During the masterclass, participants brought case studies that highlighted their challenges the area of internationalisation. For example, Leiden University would like the student group that takes part in exchange programmes to be more diverse. De Wilde: “To do that, you could target specific groups of students. But how do you reach students with invisible diversity? Students from a low socio-economic background, or students with mental problems, or young people who are feeling homesick?”
De Wilde looked for a concrete answer during the masterclass. “But I gradually noticed that what I needed more was a new vision on internationalisation: a variety of options for pursuing internationalisation. A customised approach.”
She looks forward to sharing the knowledge she gained during the masterclass with colleagues. “Spending more time visiting lecturers in person. Planting seeds for internationalisation. There is a lot of knowledge at the university, but it’s fragmented. We have to open up our networks to each other and talk to stakeholders more about the learning outcomes and the added value for students.”
“‘Intercultural’ goes beyond culture and nationality.”
For Brouwers, the challenges were in a different area. “Because of the pandemic, we didn’t spend much time in the classroom over the past few years.

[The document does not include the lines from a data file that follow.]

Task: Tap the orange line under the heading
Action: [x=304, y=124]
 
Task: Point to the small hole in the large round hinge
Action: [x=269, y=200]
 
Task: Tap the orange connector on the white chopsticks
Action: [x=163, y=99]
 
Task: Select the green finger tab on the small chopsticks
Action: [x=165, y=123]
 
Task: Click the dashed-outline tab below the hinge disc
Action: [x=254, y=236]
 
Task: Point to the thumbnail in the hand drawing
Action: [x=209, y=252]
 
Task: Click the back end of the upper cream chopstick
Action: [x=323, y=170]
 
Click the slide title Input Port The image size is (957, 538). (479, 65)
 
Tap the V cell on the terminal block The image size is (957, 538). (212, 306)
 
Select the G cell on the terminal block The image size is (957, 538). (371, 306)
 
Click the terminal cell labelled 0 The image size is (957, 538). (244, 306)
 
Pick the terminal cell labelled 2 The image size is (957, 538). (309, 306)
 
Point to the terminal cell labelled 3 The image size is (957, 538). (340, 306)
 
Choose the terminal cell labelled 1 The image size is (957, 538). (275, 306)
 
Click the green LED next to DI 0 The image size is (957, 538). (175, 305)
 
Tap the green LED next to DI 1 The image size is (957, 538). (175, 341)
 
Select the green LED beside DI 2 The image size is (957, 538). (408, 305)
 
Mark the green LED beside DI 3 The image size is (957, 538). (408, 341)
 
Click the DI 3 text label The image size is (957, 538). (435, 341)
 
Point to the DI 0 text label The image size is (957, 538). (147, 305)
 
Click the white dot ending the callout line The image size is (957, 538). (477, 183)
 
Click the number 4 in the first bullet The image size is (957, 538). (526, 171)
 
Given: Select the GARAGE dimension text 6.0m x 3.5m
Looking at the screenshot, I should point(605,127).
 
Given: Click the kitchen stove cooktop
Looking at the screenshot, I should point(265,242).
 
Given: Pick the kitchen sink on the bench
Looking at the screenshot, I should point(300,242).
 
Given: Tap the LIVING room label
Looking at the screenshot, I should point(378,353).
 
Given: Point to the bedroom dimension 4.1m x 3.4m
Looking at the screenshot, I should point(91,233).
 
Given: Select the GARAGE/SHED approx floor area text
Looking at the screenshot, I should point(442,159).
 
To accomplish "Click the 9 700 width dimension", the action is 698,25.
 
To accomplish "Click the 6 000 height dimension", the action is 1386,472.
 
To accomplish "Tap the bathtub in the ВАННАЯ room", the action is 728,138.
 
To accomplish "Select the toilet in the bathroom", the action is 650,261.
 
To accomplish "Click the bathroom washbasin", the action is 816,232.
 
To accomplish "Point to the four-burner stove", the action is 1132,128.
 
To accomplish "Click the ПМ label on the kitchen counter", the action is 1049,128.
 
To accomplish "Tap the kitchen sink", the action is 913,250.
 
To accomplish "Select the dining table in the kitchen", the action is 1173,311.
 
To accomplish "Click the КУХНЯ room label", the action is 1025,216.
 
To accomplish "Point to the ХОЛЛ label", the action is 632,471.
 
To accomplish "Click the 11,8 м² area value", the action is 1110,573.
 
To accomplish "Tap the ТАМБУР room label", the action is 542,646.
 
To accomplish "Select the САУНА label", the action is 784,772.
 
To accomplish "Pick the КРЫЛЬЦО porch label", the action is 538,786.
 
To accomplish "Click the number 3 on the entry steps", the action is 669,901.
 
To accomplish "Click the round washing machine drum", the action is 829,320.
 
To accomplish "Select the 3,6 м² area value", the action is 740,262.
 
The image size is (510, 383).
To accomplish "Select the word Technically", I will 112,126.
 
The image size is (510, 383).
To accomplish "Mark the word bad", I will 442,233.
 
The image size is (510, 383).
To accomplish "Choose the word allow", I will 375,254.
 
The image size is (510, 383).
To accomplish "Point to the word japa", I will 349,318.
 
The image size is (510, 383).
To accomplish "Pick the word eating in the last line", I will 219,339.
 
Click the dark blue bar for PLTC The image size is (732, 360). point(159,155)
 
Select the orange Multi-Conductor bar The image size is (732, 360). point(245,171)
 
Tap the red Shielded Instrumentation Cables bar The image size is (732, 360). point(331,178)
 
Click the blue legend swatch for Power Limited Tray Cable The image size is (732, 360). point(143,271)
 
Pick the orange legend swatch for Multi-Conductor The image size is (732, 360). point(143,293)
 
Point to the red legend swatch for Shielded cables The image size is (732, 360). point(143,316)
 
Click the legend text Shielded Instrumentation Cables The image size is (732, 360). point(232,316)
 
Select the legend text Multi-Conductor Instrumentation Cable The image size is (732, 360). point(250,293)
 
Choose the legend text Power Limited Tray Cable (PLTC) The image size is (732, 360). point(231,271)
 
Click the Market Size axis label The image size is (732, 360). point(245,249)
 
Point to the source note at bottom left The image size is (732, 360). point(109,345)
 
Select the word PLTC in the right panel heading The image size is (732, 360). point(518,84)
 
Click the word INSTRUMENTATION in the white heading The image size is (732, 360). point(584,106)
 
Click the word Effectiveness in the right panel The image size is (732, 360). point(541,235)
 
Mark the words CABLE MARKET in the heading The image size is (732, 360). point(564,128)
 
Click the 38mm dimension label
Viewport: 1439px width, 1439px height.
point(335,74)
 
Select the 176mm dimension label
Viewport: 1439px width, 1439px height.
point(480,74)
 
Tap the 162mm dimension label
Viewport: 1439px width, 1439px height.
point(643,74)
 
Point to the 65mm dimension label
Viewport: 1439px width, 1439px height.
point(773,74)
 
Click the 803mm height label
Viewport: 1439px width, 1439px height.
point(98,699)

To get back that student engagement, I want to set up an international community of students, lecturers, professionals and other stakeholders.”
But how does she formulate the objectives for the next two years? “Where are we, and where do we want to go? What are we ignoring and what are we focusing on?”
During the masterclass, Brouwers saw confirmation that creating an international community is a process. “You have explain where you want to go, of course. But internationalisation isn’t an end point. It’s a means, not an end. I already had a strong feeling that that was the case, and that feeling was confirmed during this masterclass.”